原文:

^^^^^^^^

服务器可通过根据预设的短语音识别规则,对待处理语音信号进行短语音片段识别,得到目标短语音片段,该短语音识别规则可包括目标短语音片段的语音时长和短时能量大小。服务器也可通过根据预设的短语音识别规则,对待处理语音信号进行短语音片段识别,得到初始短语音片段,通过自动语音识别(automatic speech recognition,ASR)算法,对初始短语音片段进行语音识别和文本转换,得到初始短语音文本,判断初始短语音文本是否为单音节词,若是,则将初始短语音文本对应的初始短语音片段确定为目标短语音片段,若否,则剔除或标记初始短语音片段。
102、将目标短语音片段与预置短语音片段依次进行匹配和分类标签提取,得到目标分类标签,目标分类标签包括疑问语气、正常陈述语气和/或虚警噪声。
服务器可通过生成目标短语音片段的目标键,对预置数据库中存储的预置短语音片段的散列表进行键值对匹配,得到与目标短语音片段对应的目标短语音片段;或者,服务器也可通过预置的倒序索引,对预置数据库进行检索,得到与目标短语音片段对应的目标短语音片段;或者服务器也可通过计算目标短语音片段与预置短语音片段之间的语义相似度、文本相似度和情绪特征相似度,并计算语义相似度、文本相似度和情绪特征相似度的均值或权重和值,得到最终的相似度,判断该最终的相似度是否大于预设的目标值,若是,则将对应的预置短语音片段确定为目标短语音片段,若否,则返回空值。服务器通过预置的标签提取算法,提取目标短语音片段的分类标签信息,得到目标分类标签。

^^^^^^^^

记录资料:
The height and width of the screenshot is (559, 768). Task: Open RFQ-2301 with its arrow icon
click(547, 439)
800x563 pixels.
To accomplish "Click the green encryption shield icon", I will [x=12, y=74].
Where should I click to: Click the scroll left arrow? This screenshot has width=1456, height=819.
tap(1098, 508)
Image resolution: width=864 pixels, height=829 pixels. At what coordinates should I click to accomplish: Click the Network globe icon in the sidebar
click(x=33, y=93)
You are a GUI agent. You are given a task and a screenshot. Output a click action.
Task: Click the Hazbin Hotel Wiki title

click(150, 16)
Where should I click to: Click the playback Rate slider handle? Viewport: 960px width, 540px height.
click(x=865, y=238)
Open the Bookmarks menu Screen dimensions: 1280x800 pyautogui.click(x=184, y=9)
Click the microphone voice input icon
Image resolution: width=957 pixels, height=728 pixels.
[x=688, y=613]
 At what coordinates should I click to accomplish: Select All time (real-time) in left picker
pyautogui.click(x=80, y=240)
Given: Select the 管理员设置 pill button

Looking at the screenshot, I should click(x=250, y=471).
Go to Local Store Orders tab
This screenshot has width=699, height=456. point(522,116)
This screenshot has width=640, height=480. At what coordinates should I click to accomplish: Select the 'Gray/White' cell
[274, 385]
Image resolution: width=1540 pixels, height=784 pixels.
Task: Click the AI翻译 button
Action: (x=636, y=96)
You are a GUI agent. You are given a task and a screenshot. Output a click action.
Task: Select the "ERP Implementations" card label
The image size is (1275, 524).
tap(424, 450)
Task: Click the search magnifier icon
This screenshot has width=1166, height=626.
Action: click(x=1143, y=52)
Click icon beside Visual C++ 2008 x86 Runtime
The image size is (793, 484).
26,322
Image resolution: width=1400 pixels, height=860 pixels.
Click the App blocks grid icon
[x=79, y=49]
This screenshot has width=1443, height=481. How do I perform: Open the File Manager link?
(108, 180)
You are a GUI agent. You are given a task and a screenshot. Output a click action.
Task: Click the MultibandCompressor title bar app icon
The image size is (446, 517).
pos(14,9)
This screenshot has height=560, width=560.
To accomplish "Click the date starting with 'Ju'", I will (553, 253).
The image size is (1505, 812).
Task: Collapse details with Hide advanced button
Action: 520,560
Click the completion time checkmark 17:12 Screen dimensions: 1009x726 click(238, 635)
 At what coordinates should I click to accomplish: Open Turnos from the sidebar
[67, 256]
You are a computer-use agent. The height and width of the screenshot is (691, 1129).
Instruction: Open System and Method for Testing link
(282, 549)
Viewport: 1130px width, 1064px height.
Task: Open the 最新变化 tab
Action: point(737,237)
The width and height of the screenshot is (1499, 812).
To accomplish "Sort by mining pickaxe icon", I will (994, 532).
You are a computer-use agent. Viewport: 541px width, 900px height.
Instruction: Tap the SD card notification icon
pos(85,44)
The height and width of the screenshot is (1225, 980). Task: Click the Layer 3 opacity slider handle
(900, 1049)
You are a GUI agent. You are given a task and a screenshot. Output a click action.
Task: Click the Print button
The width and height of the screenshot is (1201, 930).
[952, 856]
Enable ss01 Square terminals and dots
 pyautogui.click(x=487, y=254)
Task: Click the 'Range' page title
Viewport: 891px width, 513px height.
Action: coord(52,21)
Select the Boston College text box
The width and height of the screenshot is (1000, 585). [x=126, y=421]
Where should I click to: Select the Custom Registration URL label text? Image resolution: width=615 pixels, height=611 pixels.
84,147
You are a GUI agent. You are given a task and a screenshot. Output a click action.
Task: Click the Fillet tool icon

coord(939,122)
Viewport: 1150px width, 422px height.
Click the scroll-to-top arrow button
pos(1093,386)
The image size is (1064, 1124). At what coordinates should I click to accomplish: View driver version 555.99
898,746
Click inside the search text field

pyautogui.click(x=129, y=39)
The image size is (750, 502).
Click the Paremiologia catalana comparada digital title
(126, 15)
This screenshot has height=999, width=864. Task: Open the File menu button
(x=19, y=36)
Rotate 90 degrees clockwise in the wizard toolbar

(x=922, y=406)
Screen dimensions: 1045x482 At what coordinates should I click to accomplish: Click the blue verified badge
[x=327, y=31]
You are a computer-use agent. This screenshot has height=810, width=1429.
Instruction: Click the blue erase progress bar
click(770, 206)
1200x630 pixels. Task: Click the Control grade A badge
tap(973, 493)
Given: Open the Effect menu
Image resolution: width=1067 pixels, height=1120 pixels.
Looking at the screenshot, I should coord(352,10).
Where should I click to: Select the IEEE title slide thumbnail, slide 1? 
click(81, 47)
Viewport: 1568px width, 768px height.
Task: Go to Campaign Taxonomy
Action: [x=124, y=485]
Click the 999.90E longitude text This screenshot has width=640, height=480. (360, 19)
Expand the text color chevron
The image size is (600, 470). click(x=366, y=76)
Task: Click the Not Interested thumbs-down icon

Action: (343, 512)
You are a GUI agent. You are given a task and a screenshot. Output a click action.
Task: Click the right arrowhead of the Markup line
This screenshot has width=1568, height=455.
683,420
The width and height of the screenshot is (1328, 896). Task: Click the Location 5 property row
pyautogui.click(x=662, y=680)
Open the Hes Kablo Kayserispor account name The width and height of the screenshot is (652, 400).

^^^^^^^^

题目详情:
下列三条说法是否与原文相符?每条请答“是”或“否”,并逐字引用原文中起决定作用的语句。
1. 短语音识别规则可包括目标短语音片段的语音时长和短时能量大小。
2. 如果初始短语音文本不是单音节词,服务器会把对应的初始短语音片段确定为目标短语音片段。
3. 最终的相似度不大于预设的目标值时,服务器返回空值。
作答时用不到这些资料。

参考答案:
1. 是。原文:“该短语音识别规则可包括目标短语音片段的语音时长和短时能量大小”
2. 否。原文:“若否,则剔除或标记初始短语音片段”
3. 是。原文:“判断该最终的相似度是否大于预设的目标值,若是,则将对应的预置短语音片段确定为目标短语音片段,若否,则返回空值”